Is this the end of Rosewood?
Date Posted:10 November 2017
You may have heard that Fender is in the process of making some major changes to the way they craft guitars and basses. And that it’s looking like the end for the classic rosewood fingerboard.
What does this mean for the future of Fender and our guitars and basses? Mike Born, Fender Director of Wood Technology explains that Fender will be switching to a new type of hardwood, Pau Ferro.
“We were already usuing Pau Ferro in some models right now, so we could successfully switch to Pau Ferro. By January, we made the decision to jump on Pau Ferro and start getting it into our process.”
But what is Pau Ferro and why the change?
Pau Ferro is South American hardwood Fender will be using in place of rosewood for their new guitars and basses’ fingerboards. Pau Ferro is a wood of many names and is sometimes called Morado, and because the wood is so similar in appearance and texture to Rosewood it is also commonly called Bolivian Rosewood or Santos Rosewood.
It contains the same sensitizing compounds found in rosewoods and is about as close to true rosewood as wood can get. It’s incredibly durable and has a fine, even texture, and a naturally high luster making in an ideal wood for musical instruments.
The reason Fender is making this swap is all to do with environmental conservation. The Convention of International Trade of Endangered Species of Flora and Fauna (CITES) has recently put new laws into effect that severely limit the amount of rosewood that can be traded internationally. This organization are responsible for ensuring that the international trade of wildlife doesn’t threaten the health of any species of ecosystems. And Fender is onboard.
When the new law passed that any shipment of an instrument or instruments for commercial purposes with any amount of Rosewood required special certificates and permits, Fender decided it was time to make some changes of their own.
Senior Vice President of Fender Products Justin Norvell assured Fender customers, “[Pau Ferro] has actually been used as a well-known alternative for rosewood for a long time and it’s often available in wider widths, so we used it on a lot of our five string basses in the 90s. It’s a wood we’re familiar with.”
Both Born and Norvell stated that their first and foremost focus was on guaranteeing the best possible sounds and feels for their instruments. “We know it’s got a good tone to it. And it’s got a nice, dark colour,” Born commented.
This aligns with Fender’s history of being the industry standard in basses and guitars, producing some of the most exceptional instruments of our age.
As stated by Norvell, some of Fender’s instruments are already using Pau Ferro. The most noteworthy ones include the Stevie Ray Vaughan Signature Stratocaster and the Jaco Pastorious Jazz Bass.

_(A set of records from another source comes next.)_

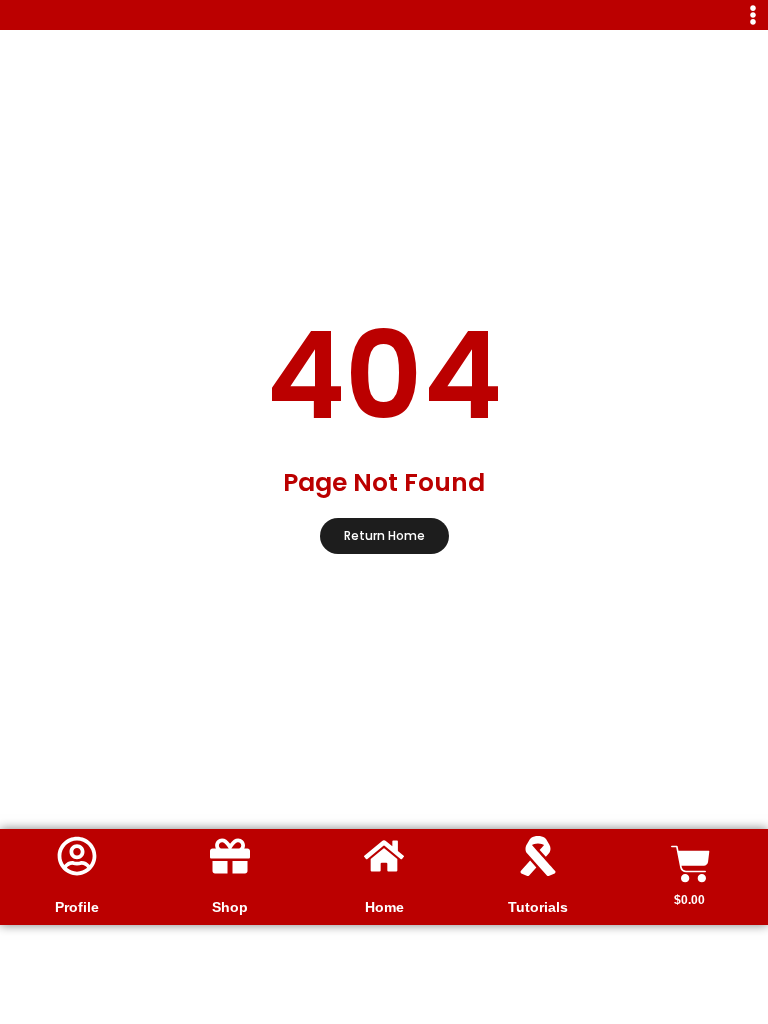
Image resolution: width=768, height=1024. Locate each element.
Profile (77, 907)
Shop (230, 907)
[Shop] (230, 856)
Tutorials (538, 907)
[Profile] (77, 856)
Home (384, 907)
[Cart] (691, 864)
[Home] (384, 856)
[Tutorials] (538, 856)
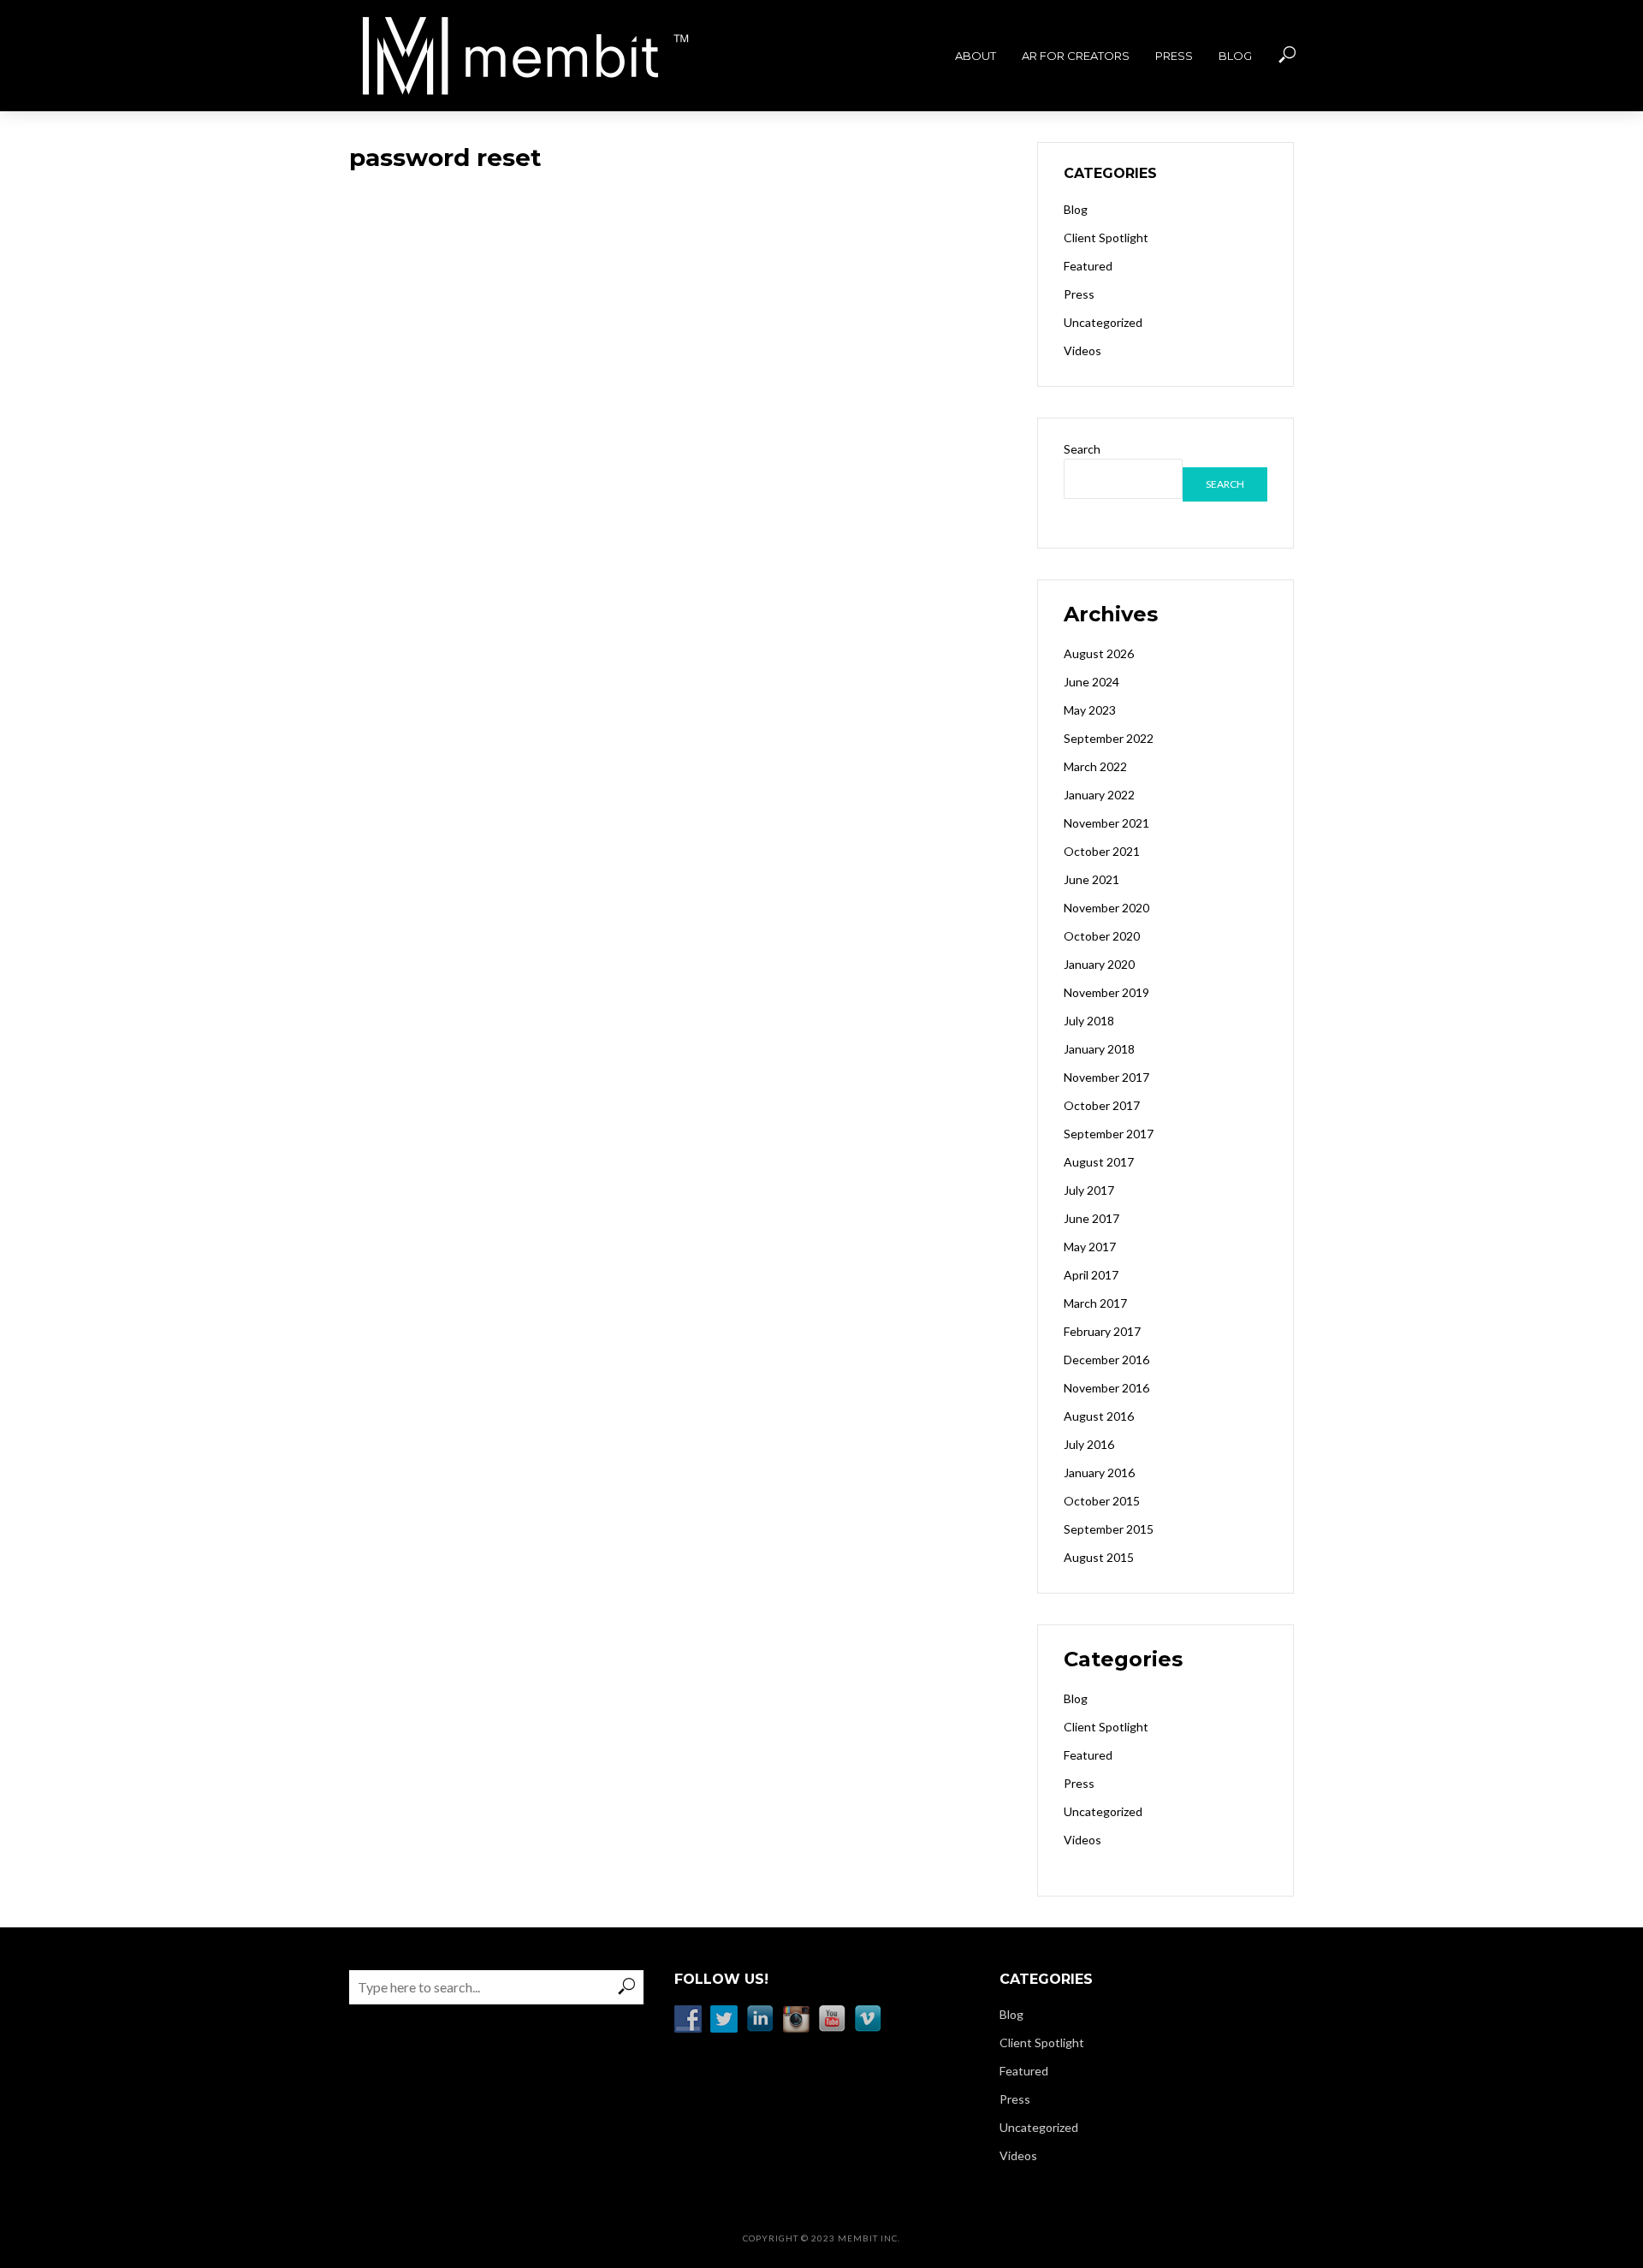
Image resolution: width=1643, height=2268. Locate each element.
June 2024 (1091, 681)
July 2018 (1089, 1020)
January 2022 (1099, 794)
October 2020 (1102, 936)
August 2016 (1099, 1416)
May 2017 (1090, 1246)
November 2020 (1106, 907)
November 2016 (1106, 1387)
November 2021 (1106, 823)
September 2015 (1109, 1529)
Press (1174, 55)
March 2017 (1095, 1303)
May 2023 (1090, 710)
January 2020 (1099, 964)
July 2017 (1089, 1190)
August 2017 (1099, 1162)
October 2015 (1102, 1500)
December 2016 (1106, 1359)
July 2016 (1089, 1444)
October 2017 (1102, 1105)
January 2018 (1099, 1049)
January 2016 (1099, 1472)
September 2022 (1109, 738)
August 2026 (1099, 653)
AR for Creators (1076, 55)
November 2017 (1106, 1077)
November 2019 (1106, 992)
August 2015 (1099, 1557)
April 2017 (1091, 1275)
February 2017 (1102, 1331)
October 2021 (1102, 851)
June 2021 (1091, 879)
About (975, 55)
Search (1082, 449)
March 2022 (1095, 766)
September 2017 (1109, 1133)
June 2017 (1091, 1218)
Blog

In the future, we’ve been informed that guitars and basses in the Standard Series, the Deluxe Series and the Classic Series (along with other instruments made in Mexico) will be sporting Pau Ferro soon.
It’s easy to see that Fender is a brand committed to ensuring they are complying with all CITES regulations as well as delivering the best quality products to their customers. So even though it looks like this is the end of rosewood, here at Kosmic, we’re looking forward to seeing the changes Fender is putting into place.